13 de set. de 2010

Paulo Guerra: Los padres terribles

Foto: Guilherme Santos
Em casa, estamos todos loucos.

(fala do personagem Miguel – o filho)

A convite da organização do 17º Porto Alegre em Cena fui convidado para assistir e após comentar o espetáculo uruguaio Los padres terribles, de Jean Cocteau, na Sala Carlos Carvalho da C.C.M.Q..

As portas do teatro abrem 15 minutos antes do início, a fila anda e consigo um bom lugar na terceira fila. Começa aquele burburinho maravilhoso que só quem é do teatro sabe o valor que tem. O público conversando, cheio de expectativas, curiosidades... Próximo do início da peça, chama-me a atenção, e a de algumas pessoas próximas, uma conversa (discussão) bem calorosa, na primeira fila, de uma família de quatro integrantes. Pensei: será que já começou? Não é em castelhano? Era uma outra família, que discutia com os filhos sobre as compras dos ingressos para os outros espetáculos. Os pais discordavam das escolhas feitas.

Felizmente, a luz diminui e aos acordes da trilha iniciam pontualmente o espetáculo.

Mesmo prestes a completar 72 anos de sua criação,este texto de Jean Cocteau é extremamente contemporâneo na sua temática.O amor edipiano de uma mãe completamente enlouquecida por seu filho, esse às raias da infantilidade no auge dos seus 22 anos. Um pai preocupado com suas invenções e uma “tia” que manipula tudo e todos . No decorrer dos conflitos, surge a noiva do filho, também surreal.

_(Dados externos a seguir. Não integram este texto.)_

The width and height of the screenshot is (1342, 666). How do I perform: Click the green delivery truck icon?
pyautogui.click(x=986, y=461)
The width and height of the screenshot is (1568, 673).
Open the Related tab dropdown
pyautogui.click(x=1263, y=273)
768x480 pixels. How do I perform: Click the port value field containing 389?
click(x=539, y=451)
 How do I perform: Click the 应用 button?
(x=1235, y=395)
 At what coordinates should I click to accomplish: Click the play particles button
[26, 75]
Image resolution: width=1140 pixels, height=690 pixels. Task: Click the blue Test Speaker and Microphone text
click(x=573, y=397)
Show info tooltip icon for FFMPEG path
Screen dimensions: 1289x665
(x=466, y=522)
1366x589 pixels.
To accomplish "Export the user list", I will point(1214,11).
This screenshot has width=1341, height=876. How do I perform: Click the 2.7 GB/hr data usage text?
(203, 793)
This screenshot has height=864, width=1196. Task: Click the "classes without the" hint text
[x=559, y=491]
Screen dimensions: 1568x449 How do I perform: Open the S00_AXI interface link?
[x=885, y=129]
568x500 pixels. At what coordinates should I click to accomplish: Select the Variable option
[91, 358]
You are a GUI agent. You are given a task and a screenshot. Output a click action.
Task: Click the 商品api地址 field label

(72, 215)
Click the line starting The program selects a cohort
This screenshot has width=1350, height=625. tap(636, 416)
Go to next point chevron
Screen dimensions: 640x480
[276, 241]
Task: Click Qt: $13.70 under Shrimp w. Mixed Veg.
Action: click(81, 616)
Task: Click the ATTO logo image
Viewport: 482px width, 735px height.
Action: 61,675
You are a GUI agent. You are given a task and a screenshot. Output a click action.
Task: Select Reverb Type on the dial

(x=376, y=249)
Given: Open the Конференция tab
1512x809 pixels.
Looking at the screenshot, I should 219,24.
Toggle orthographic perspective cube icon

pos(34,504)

Surreal como seu autor e por que não dizer do diretor Alberto Zimberg, que é correto em manter o ritmo da encenação e, também, pelo ótimo desempenho do elenco, que joga, com segurança, neste emaranhado universo íntimo familiar, seus segredos inconfessáveis e suas crises de identidade.
O jogo cênico é histriônico e hipnotizante, muitas vezes pelas situações absurdas que as personagens passam. Levam o público a serem cúmplices daquele quarto onde tudo acontece.

Tudo funciona bem, um cenário simples e muito bem solucionado, com a transformação em outro ambiente. O emaranhado de fios e nós que compõem a cabeceira da grande cama nos remete à trajetória distorcida dos relacionamentos. Um figurino também de acordo e elegante com a proposta. Vale ressaltar a trilha sonora do grupo Ojos Del Cielo que soma-se ao trabalho, bem como a iluminação pontuada.

O ponto alto do espetáculo é a interpretação dos atores. Destaco o naipe feminino, muito bem trabalhado nos seus respectivos universos. A atriz Carla Moscatelli é brilhante. Com uma voz majestosa, surpreende a todo momento. A personagem ajuda o seu desempenho, pois é o fio condutor de todas as ambigüidades desta família.

Enfim, ter a oportunidade de ver um Cocteau em nossa capital é um privilégio que só o Festival proporciona. Certamente, devemos aproveitá-la .

Ah! Aquela família do início saiu bem quietinha do teatro.